Bancária transferida várias vezes não recebe adicional

O Tribunal Superior do Trabalho negou provimento a recurso de empregada do Banco do Brasil que pretendia receber adicional de transferência por cinco transferências ao longo do contrato de trabalho. Segundo o relator, ministro Brito Pereira, embora tenham ocorrido várias transferências, o fato de as últimas terem durado 15 e 9 anos afasta a transitoriedade da medida, pressuposto legal que legitima o direito ao adicional, nos termos da Orientação Jurisprudencial 113 da Subseção I Especializada em Dissídios Individuais. A decisão é da quinta-feira (27/9).

A bancária ajuizou ação com o objetivo de receber adicional de transferência, pois passou por cinco mudanças durante os quase 30 anos de contrato de trabalho. O Banco do Brasil contestou o pedido, afirmando não ser devido o adicional, já que as mudanças ocorreram no interesse da empregada.

A sentença declarou prescritos os direitos exigíveis até a última transferência, que foi caracterizada como definitiva. Disse que o adicional não era devido.

O Tribunal Regional do Trabalho da 9ª Região reformou a sentença e condenou o Banco do Brasil.. Os desembargadores entenderam que o adicional é devido durante todo o período em que a bancária ficou fora do local de origem do contrato de trabalho. Para eles, "não existe a presunção de que se deva apurar o caráter definitivo ou provisório da transferência para deferir, ou não, o adicional, pois o próprio legislador não traçou parâmetros de distinção".
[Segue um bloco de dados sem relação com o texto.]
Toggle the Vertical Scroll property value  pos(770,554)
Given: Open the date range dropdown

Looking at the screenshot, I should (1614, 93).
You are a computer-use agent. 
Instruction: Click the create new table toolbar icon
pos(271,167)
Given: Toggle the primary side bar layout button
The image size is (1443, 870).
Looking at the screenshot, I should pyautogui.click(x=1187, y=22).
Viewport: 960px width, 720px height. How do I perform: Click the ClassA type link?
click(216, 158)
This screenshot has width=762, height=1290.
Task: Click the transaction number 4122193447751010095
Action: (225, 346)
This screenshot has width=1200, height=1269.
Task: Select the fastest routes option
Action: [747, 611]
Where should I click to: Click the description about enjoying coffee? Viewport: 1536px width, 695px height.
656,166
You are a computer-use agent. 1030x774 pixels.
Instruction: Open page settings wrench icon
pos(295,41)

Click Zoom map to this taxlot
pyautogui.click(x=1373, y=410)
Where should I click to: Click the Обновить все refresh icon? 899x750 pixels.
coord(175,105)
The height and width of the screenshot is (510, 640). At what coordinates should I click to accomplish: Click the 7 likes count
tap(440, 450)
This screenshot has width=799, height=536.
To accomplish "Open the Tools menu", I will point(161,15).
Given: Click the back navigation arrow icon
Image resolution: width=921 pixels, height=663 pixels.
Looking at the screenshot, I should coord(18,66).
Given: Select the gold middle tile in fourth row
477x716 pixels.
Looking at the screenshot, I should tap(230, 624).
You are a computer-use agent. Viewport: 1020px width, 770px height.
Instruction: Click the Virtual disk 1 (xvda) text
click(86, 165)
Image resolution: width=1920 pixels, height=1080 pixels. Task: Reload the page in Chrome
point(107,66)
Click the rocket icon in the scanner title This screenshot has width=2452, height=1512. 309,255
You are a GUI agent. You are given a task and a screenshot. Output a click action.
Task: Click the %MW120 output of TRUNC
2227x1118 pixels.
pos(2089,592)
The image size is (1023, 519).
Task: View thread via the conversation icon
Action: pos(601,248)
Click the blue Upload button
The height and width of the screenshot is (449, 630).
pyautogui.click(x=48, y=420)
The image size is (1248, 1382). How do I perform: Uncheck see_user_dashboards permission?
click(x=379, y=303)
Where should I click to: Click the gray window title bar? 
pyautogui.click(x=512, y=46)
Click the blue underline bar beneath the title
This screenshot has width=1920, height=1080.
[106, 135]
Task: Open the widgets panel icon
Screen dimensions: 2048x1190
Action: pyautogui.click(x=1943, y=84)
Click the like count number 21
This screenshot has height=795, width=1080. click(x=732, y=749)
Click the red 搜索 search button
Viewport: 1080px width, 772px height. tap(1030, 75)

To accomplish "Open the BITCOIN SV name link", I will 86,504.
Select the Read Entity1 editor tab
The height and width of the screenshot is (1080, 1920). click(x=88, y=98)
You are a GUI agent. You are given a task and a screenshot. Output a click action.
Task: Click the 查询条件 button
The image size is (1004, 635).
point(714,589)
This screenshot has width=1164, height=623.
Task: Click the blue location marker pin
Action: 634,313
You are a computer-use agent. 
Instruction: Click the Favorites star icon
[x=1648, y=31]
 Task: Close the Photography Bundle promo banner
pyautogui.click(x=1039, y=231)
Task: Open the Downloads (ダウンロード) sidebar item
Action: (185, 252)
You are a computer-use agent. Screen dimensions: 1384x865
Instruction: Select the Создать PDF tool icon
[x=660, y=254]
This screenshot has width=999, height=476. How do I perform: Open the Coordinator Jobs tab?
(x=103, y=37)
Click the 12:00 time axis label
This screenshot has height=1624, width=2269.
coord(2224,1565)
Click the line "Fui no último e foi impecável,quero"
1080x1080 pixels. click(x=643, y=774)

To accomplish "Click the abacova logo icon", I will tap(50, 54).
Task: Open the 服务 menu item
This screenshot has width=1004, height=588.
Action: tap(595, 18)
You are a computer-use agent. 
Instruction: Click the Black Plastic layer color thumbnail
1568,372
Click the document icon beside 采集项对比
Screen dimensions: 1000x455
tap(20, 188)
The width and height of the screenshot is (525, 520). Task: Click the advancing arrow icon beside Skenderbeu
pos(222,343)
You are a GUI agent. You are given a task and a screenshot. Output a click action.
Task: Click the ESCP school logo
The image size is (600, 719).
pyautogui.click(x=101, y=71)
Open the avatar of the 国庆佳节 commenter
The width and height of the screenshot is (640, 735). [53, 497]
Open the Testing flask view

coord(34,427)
O Recurso de Revista do Banco do Brasil foi processado na 2ª Turma do TST, que acolheu a pretensão e excluiu da condenação o pagamento do adicional de transferência. Para os ministros, o fato de a empregada permanecer por longo período no local para onde foi transferida mostra o caráter definitivo da medida. Portanto, indevido o adicional.

A bancária recorreu à SDI-1 e afirmou que as transferências a ela impostas nunca foram definitivas e que a ocorrência sucessiva de mudanças demonstra sua transitoriedade. O apelo foi admitido por divergência jurisprudencial, já que foi apresentada decisão divergente da recorrida.

O relator, ministro negou provimento ao recurso. Segundo ele, apesar de em certos casos o critério da sucessividade seja utilizado para definir a natureza da transferência, "não há como ignorar que o termo ‘provisório' está intrinsecamente ligado ao critério temporal". Portanto, situações que não se mostrem passageiras, não poderão ser consideradas provisórias. Com informações da Assessoria de Imprensa do TST.